_Material for the task_:

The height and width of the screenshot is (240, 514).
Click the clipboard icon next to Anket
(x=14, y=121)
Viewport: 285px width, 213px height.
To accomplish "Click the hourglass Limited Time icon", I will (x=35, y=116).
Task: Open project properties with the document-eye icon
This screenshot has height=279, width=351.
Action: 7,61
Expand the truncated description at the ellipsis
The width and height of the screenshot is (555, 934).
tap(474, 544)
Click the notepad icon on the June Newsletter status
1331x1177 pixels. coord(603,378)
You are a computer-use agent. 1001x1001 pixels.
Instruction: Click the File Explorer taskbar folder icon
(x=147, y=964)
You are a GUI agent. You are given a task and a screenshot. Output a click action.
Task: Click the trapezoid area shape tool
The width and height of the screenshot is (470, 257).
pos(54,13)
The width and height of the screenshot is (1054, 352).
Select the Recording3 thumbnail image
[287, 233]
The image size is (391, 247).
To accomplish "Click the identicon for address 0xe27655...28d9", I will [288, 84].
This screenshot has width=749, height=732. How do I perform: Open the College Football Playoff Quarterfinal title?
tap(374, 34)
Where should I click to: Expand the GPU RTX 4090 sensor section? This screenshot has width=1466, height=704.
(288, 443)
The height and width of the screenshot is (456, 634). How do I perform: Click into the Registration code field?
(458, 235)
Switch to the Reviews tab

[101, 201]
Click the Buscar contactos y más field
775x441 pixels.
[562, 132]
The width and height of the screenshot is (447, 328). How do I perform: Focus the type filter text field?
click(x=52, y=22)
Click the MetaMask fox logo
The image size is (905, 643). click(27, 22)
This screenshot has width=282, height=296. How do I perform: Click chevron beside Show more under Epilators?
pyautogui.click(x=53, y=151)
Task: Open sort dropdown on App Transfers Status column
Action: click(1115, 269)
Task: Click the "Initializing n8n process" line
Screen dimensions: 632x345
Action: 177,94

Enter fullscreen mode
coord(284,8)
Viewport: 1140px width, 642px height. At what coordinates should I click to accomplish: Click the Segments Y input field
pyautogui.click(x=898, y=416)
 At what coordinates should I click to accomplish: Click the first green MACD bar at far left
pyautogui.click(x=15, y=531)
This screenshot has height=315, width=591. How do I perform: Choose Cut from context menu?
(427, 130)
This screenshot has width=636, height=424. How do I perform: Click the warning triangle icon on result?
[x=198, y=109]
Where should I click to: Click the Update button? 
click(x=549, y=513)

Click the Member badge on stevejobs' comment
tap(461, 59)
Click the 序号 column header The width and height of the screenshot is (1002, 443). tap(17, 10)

_Task prompt_: Type out every record above once more, exactly.

_Completed exercise_:
The height and width of the screenshot is (240, 514).
Click the clipboard icon next to Anket
(x=14, y=121)
Viewport: 285px width, 213px height.
To accomplish "Click the hourglass Limited Time icon", I will (x=35, y=116).
Task: Open project properties with the document-eye icon
This screenshot has height=279, width=351.
Action: 7,61
Expand the truncated description at the ellipsis
The width and height of the screenshot is (555, 934).
tap(474, 544)
Click the notepad icon on the June Newsletter status
1331x1177 pixels. coord(603,378)
You are a computer-use agent. 1001x1001 pixels.
Instruction: Click the File Explorer taskbar folder icon
(x=147, y=964)
You are a GUI agent. You are given a task and a screenshot. Output a click action.
Task: Click the trapezoid area shape tool
The width and height of the screenshot is (470, 257).
pos(54,13)
The width and height of the screenshot is (1054, 352).
Select the Recording3 thumbnail image
[287, 233]
The image size is (391, 247).
To accomplish "Click the identicon for address 0xe27655...28d9", I will [288, 84].
This screenshot has width=749, height=732. How do I perform: Open the College Football Playoff Quarterfinal title?
tap(374, 34)
Where should I click to: Expand the GPU RTX 4090 sensor section? This screenshot has width=1466, height=704.
(288, 443)
The height and width of the screenshot is (456, 634). How do I perform: Click into the Registration code field?
(458, 235)
Switch to the Reviews tab

[101, 201]
Click the Buscar contactos y más field
775x441 pixels.
[562, 132]
The width and height of the screenshot is (447, 328). How do I perform: Focus the type filter text field?
click(x=52, y=22)
Click the MetaMask fox logo
The image size is (905, 643). click(27, 22)
This screenshot has width=282, height=296. How do I perform: Click chevron beside Show more under Epilators?
pyautogui.click(x=53, y=151)
Task: Open sort dropdown on App Transfers Status column
Action: click(1115, 269)
Task: Click the "Initializing n8n process" line
Screen dimensions: 632x345
Action: 177,94

Enter fullscreen mode
coord(284,8)
Viewport: 1140px width, 642px height. At what coordinates should I click to accomplish: Click the Segments Y input field
pyautogui.click(x=898, y=416)
 At what coordinates should I click to accomplish: Click the first green MACD bar at far left
pyautogui.click(x=15, y=531)
This screenshot has height=315, width=591. How do I perform: Choose Cut from context menu?
(427, 130)
This screenshot has width=636, height=424. How do I perform: Click the warning triangle icon on result?
[x=198, y=109]
Where should I click to: Click the Update button? 
click(x=549, y=513)

Click the Member badge on stevejobs' comment
tap(461, 59)
Click the 序号 column header The width and height of the screenshot is (1002, 443). tap(17, 10)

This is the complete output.